**** Extract to read

I'm not saying you should get it. What I am saying is getting it is not a mistake if it is in good shape. Depending on your age you will either grow into it or out grow it as your skills increase. the Specialized P line is well respected by many jumpers. They hold up and put out.


----------



## 84CUCV (May 5, 2008)

great info. yes im new to this. this started when i went for a ride with some friends.. i rode his decked out 09 p3 i think it was. single speed.. had a lot of fun.. i really suck but i had a good time think im going to go for it thanks


----------



## Ayenn (Jul 25, 2010)

No worries, bro. Keep us briefed -n- stuff. Post some pics of some shred on it!


----------



## 84CUCV (May 5, 2008)

i will thanks


----------



## 84CUCV (May 5, 2008)

just went off ebay. got it for 355!!! happy about that.. cant wait to get it


----------



## Ayenn (Jul 25, 2010)

nice!


----------



## Smasher! (Aug 28, 2009)

Just spent the night riding park. Whoa! This bike preforms pretty good on a park. Some stuff I can see I'm going to need to fix(tire pressure for one). The back wheel felt loose when riding some quick stuff, so I will look at that.

********

Things to do:
[a] Extract the passage of the bike forum thread above that lies between "Just spent the" and "look at that.", inclusive, copying it word for word.
[b] Continue the bike forum thread above, starting right after its last sentence.

**** Stored rows

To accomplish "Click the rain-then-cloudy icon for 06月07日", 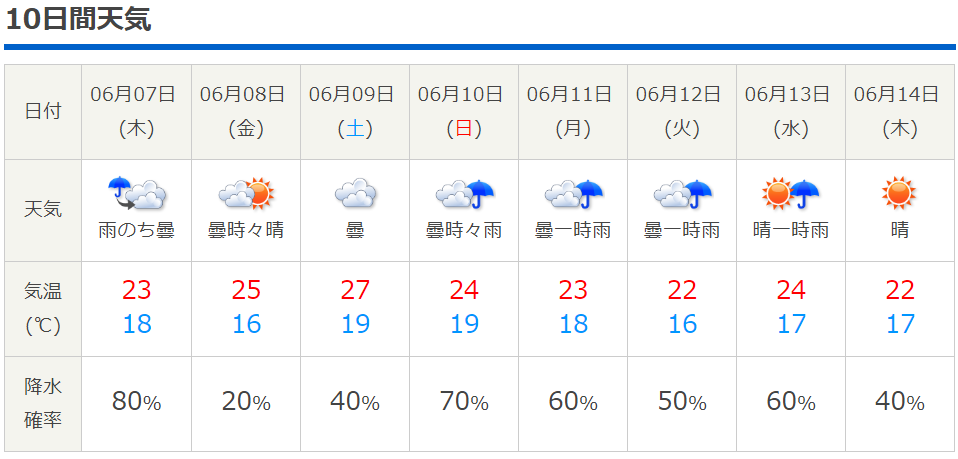I will (137, 194).
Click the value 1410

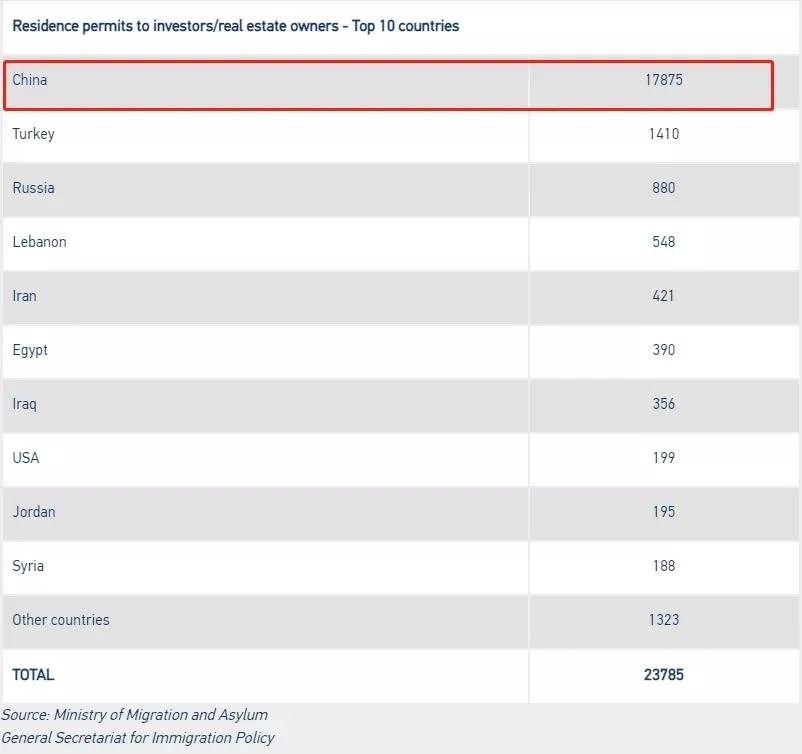coord(663,134)
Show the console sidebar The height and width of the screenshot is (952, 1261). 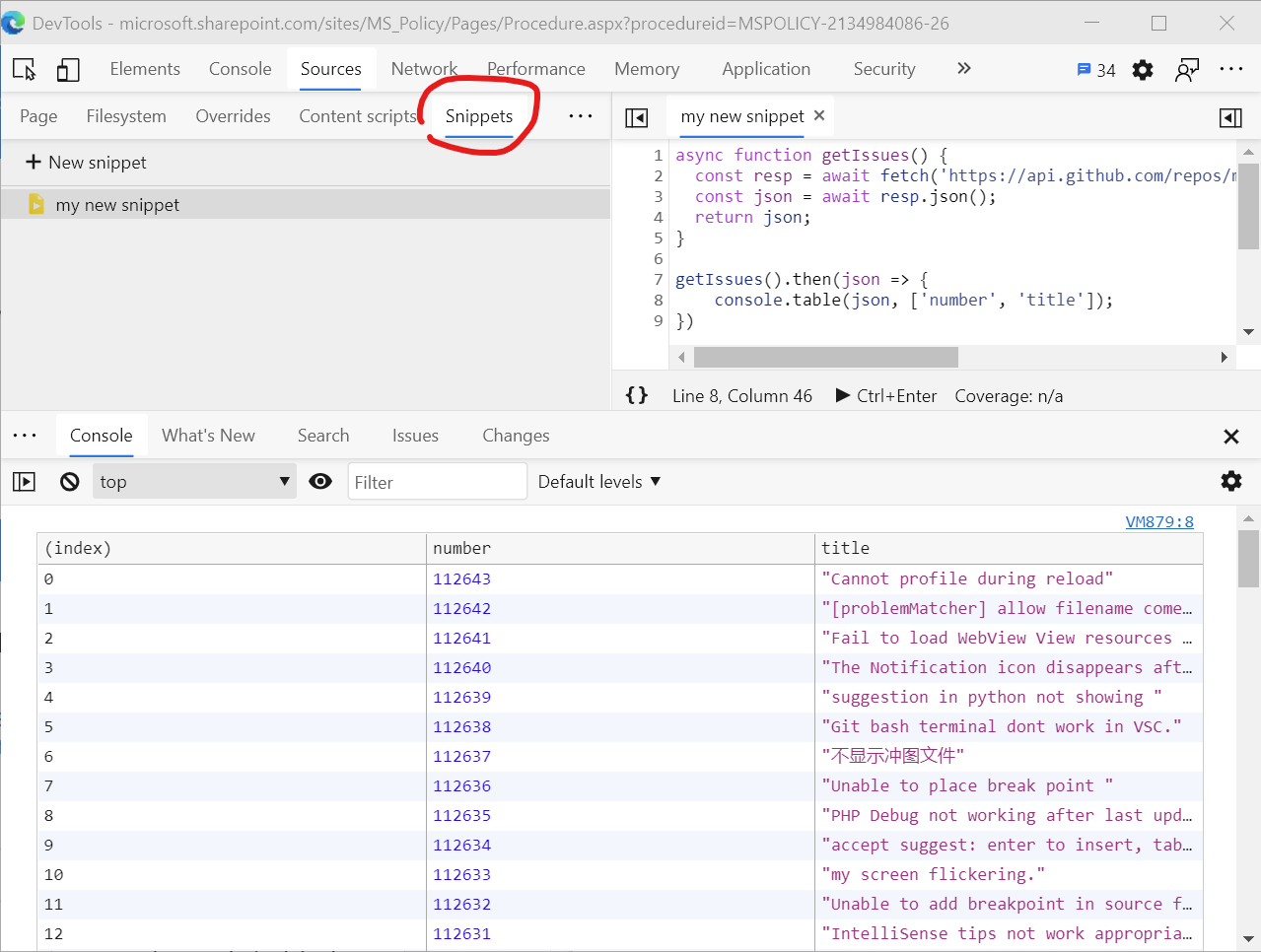point(24,482)
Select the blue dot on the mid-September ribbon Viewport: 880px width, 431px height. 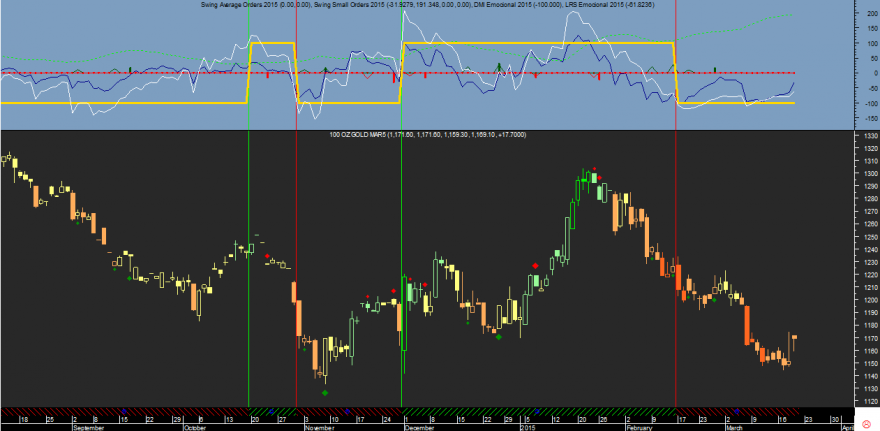pos(123,411)
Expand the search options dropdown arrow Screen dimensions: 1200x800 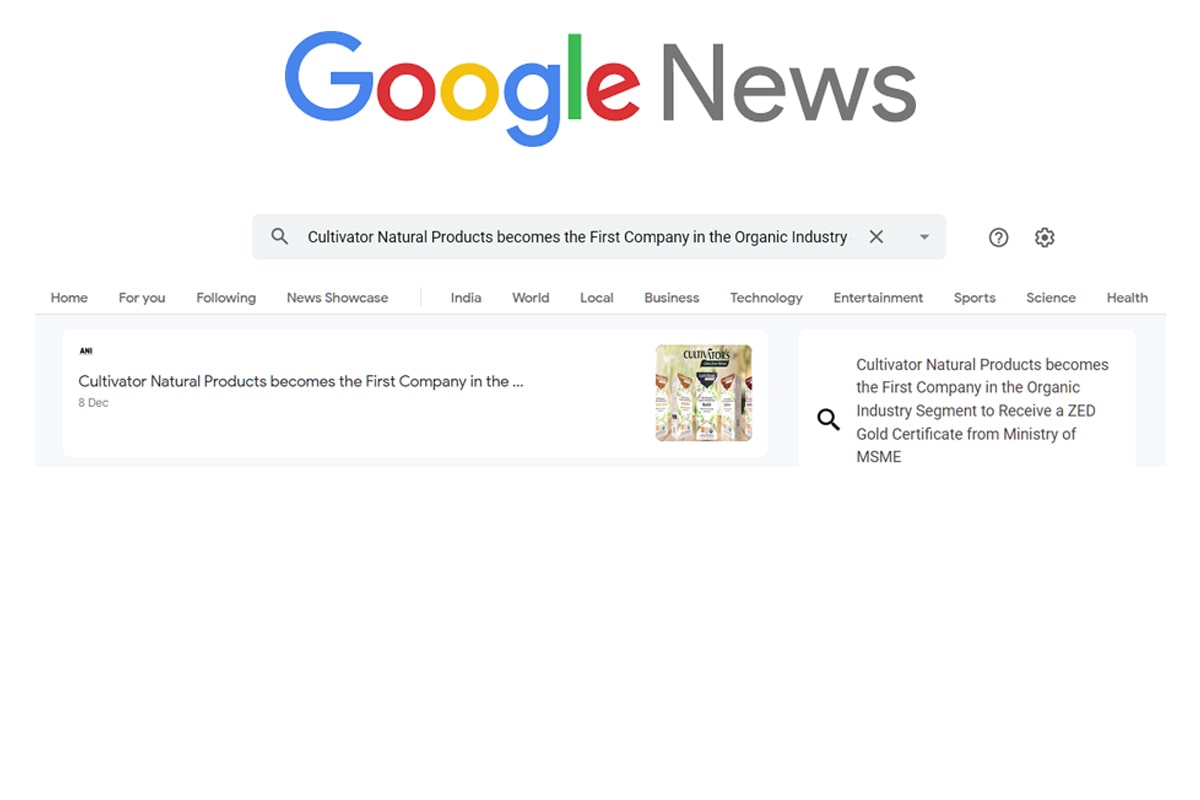tap(924, 237)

********

Exercise results:
[a]
Just spent the night riding park. Whoa! This bike preforms pretty good on a park. Some stuff I can see I'm going to need to fix(tire pressure for one). The back wheel felt loose when riding some quick stuff, so I will look at that.

[b]
Sorry, no pics. First time riding a park, so I was focused! Hopefully going tomorrow too, then might be able to get some pics.

Nice find on the bike, post up some pics.


----------



## Ayenn (Jul 25, 2010)

What kind of park? Bowl type or obstacle type?


----------



## Smasher! (Aug 28, 2009)

Ayenn said:


> What kind of park? Bowl type or obstacle type?


Obstacle. Quite a nice line we were hitting today, getting better and better each time. There's a quarter there, that I just couldn't get the balls to hit, next time I will..maybe. Lol.


----------



## 84CUCV (May 5, 2008)

i will soon


----------



## DSFA (Oct 22, 2007)

I've owned a 04 P1, 05 P1, 06 P3 Short, 07 P2 Long. All aluminum versions. The 06 and 07 were the "new" style geo and much heavier than the 04/05 which are the same frame aside from color. The early P2/3's have vertical DO's to run gears. The first couple years of steel frames are 40lb boat anchors. I think in 09 Specialized lightened the alum. frames up again. And fwiw, the new cromo frames kick butt.


----------



## 84CUCV (May 5, 2008)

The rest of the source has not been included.